September 2023 decisions news release

The Scottish Medicines Consortium (SMC), which advises on newly-licensed medicines for use by NHSScotland, has today (Monday, September 11) published advice on seven medicines.

Rimegepant (Vydura®) was accepted for the prevention of migraine in adults who have at least four migraine attacks per month.

Daratumumab (Darzalex®) was accepted as part of a combination treatment, for newly diagnosed myeloma, a rare type of blood cancer. It will be used to treat patients who cannot have a transplant using their own blood producing cells (an autologous stem cell transplant).

Ibrutinib (Imbruvica®) was accepted for use together with another medicine called venetoclax (Venclyxto®), for the treatment of previously untreated chronic lymphocytic leukaemia (CLL), a type of blood cancer.

Vutrisiran (Amvuttra®) was accepted for the treatment of hereditary transthyretin-mediated amyloidosis (hATTR amyloidosis) in adult patients with stage one or two polyneuropathy. hATTR amyloidosis is a very rare condition where abnormal proteins called amyloid build up in the tissues of the body including around the nerves.
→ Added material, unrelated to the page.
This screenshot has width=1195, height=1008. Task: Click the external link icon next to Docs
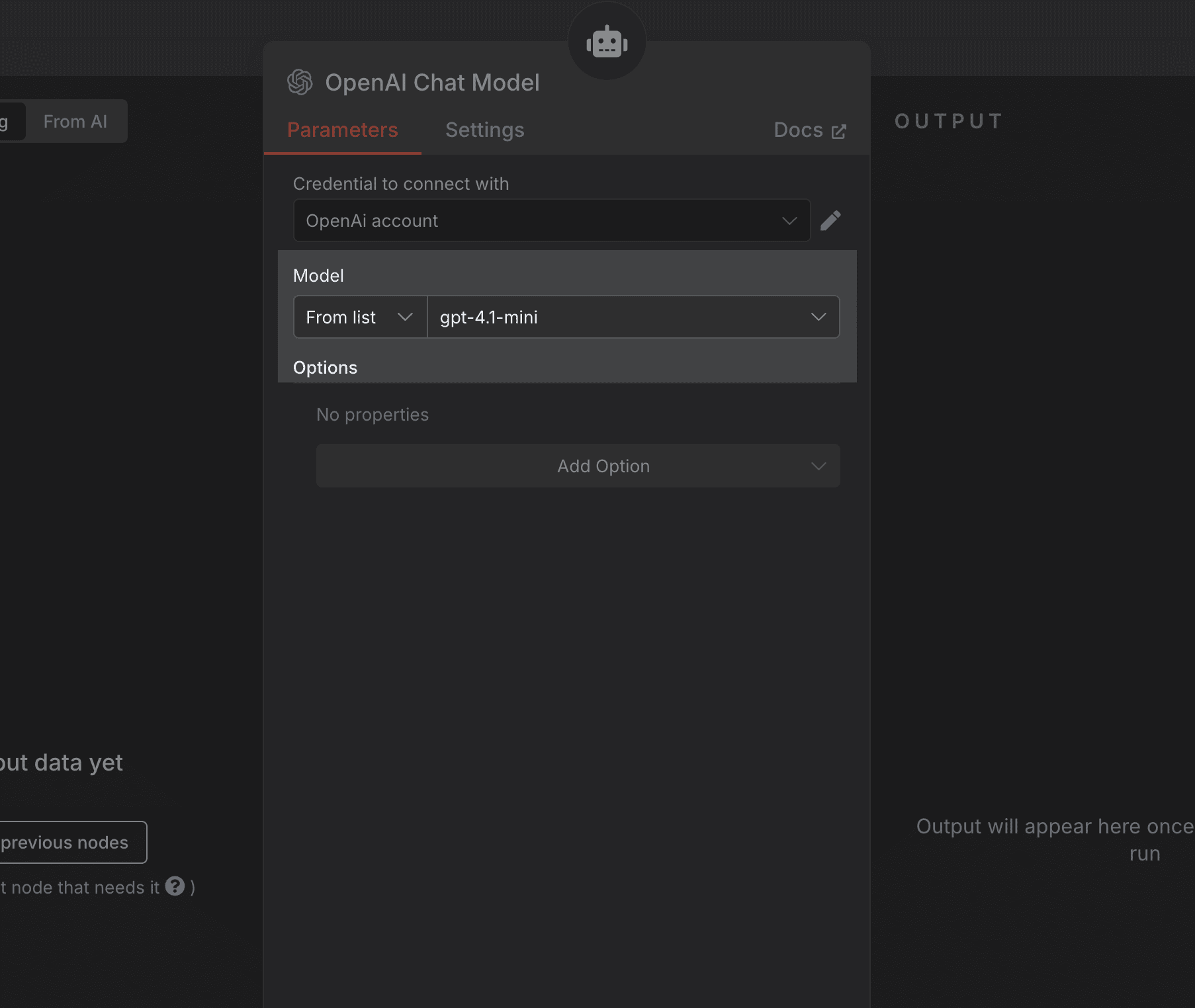[x=838, y=131]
Patients can suffer heart and neurological problems, among a wide range of symptoms.

Two medicines have been assessed through the ultra-orphan pathway for medicines to treat extremely rare conditions. The medicines, eladocagene exuparvovec (Upstaza®) and olipudase alfa (Xenpozyme®), will be available for three years while further information is gathered. Following this, SMC will review the evidence and make a decision on routine availability in NHSScotland.

Eladocagene exuparvovec (Upstaza®) is the first gene therapy medicine to treat severe aromatic L-amino acid decarboxylase (AADC) deficiency in adults and children. AADC deficiency is a very rare and severely debilitating condition caused by a genetic mutation that affects the nervous system. It causes developmental delays, muscle weakness, movement disorders and intellectual disability.
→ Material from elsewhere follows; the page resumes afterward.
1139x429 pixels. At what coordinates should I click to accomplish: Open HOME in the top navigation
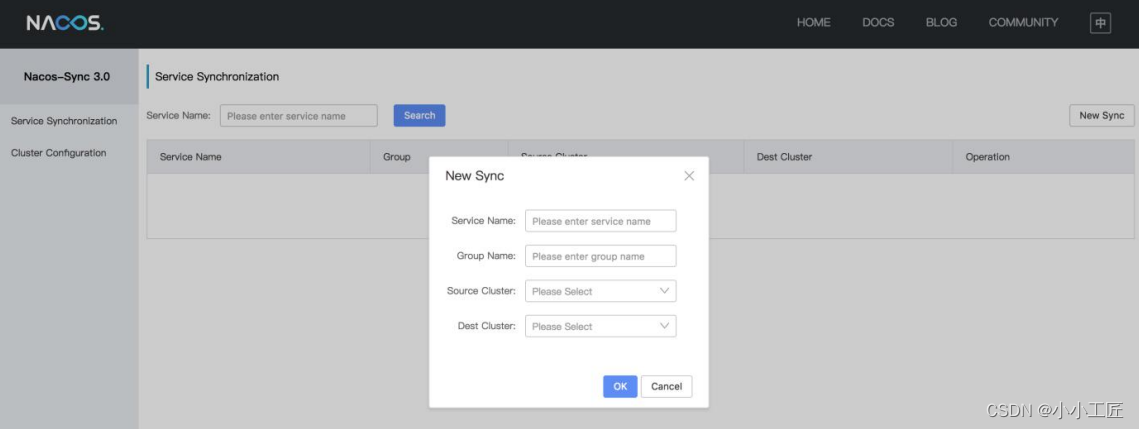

Olipudase alfa (Xenpozyme®) is used to treat adults and children with a very rare genetic condition called acid sphingomyelinase deficiency (ASMD). ASMD is also known as Niemann-Pick disease. It is the first medicine available to target the underlying cause of this very rare condition that can affect the spleen, lungs, liver and blood.

The committee was unable to accept mosunetuzumab (Lunsumio®) for the treatment of patients with follicular lymphoma, a type of blood cancer. The company’s evidence around the clinical and cost effectiveness of the treatment compared to currently available options was not sufficient.
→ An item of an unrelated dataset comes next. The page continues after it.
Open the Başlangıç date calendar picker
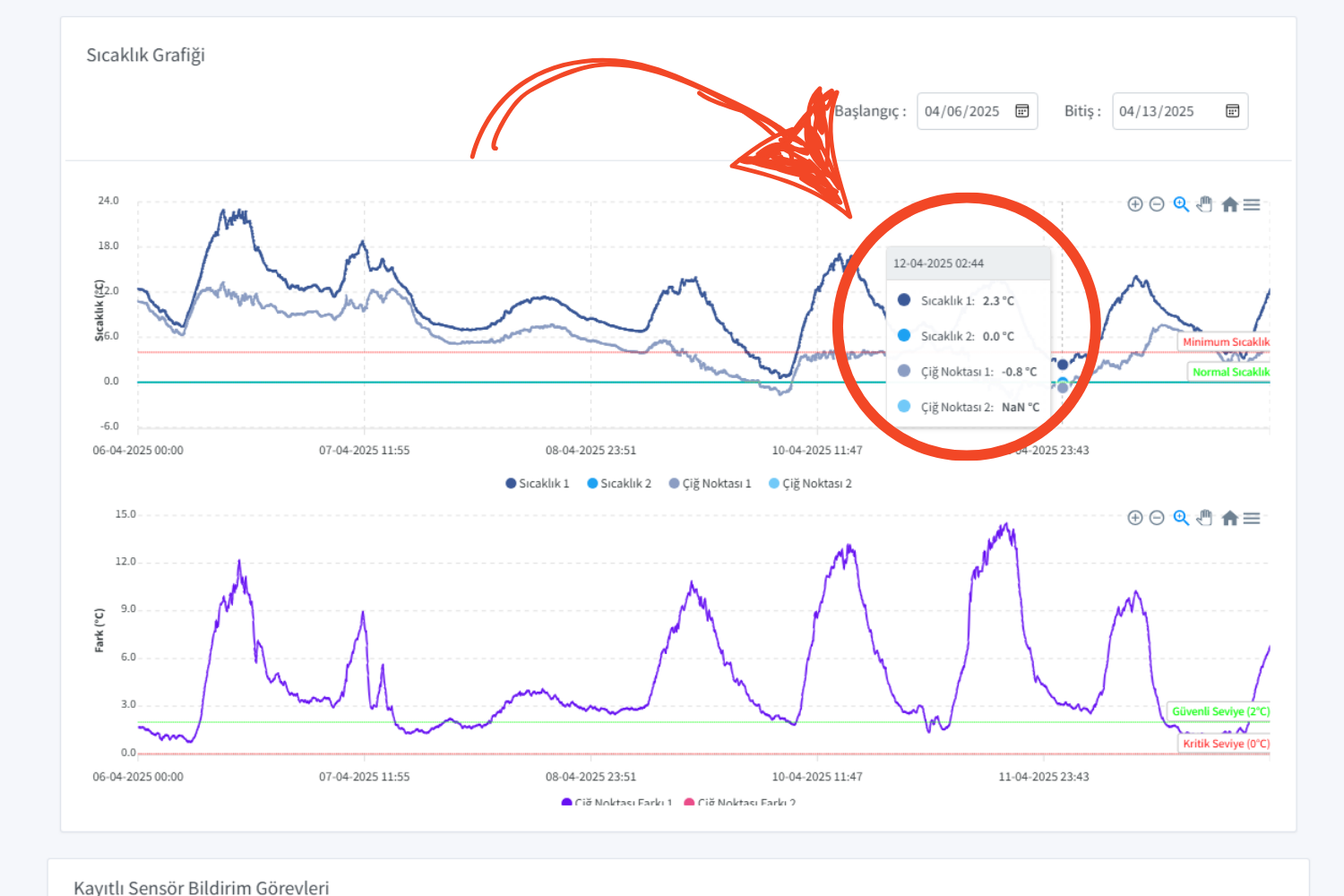Screen dimensions: 1344x896 [1022, 110]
SMC Chair, Dr Scott Muir, said: “We are very pleased to be able to accept these medicines for use by NHSScotland.

“Rimegepant (Vydura) offers an oral treatment option which may help improve symptoms and quality of life for those affected by migraines.

“We know from the Patient and Clinician Engagement (PACE) meetings that daratumumab and ibrutinib are considered valuable treatment options so we are pleased to be able to accept these medicines for use in people with rare blood cancers.”